The force with which an object near the Earth or another celestial body is attracted toward the center of the body by gravity. An object's weight depends on its mass and the strength of the gravitational pull. The weight of an object in an aircraft flying at high altitude is less than its weight at sea level, since the strength of gravity decreases with increasing distance from the Earth's surface. The SI unit of weight is the newton, though units of mass such as grams or kilograms are used more informally to denote the weight of some mass, understood as the force acting on it in a gravitational field with a strength of one G. The pound is also still used as a unit of weight.
A system of such measures, such as avoirdupois weight or troy weight.
Our Living Language: Although most hand-held calculators can translate pounds into kilograms, an absolute conversion factor between these two units is not technically sound.

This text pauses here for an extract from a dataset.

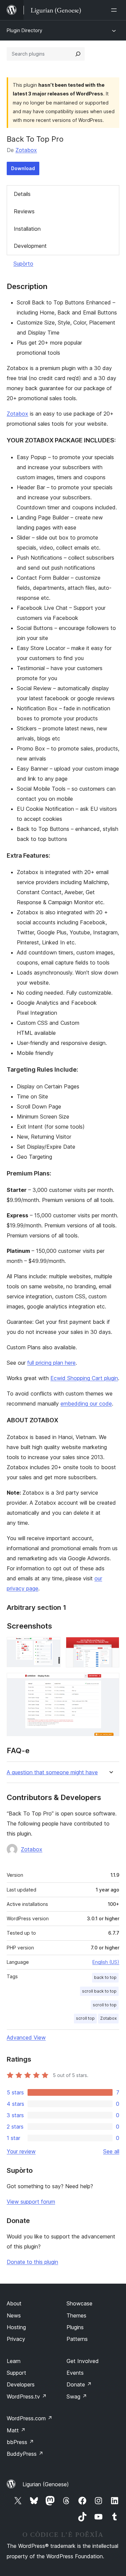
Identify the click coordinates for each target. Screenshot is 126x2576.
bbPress (20, 2442)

A pound is a unit of force, and a kilogram is a unit of mass. When the unit pound is used to indicate the force that a gravitational field exerts on a mass, the pound is a unit of weight. Mistaking weight for mass is tantamount to confusing the electric charges on two objects with the forces of attraction (or repulsion) between them. Like charge, the mass of an object is an intrinsic property of that object: electrons have a unique mass, protons have a unique mass, and some particles, such as photons, have no mass. Weight, on the other hand, is a force due to the gravitational attraction between two bodies. For example, one's weight on the Moon is 1/6 of one's weight on Earth. Nevertheless, one's mass on the Moon is identical to one's mass on Earth. The reason that hand-held calculators can translate between units of weight and units of mass is that the majority of us use calculators on the planet Earth at sea level, where the conversion factor is constant for all practical purposes.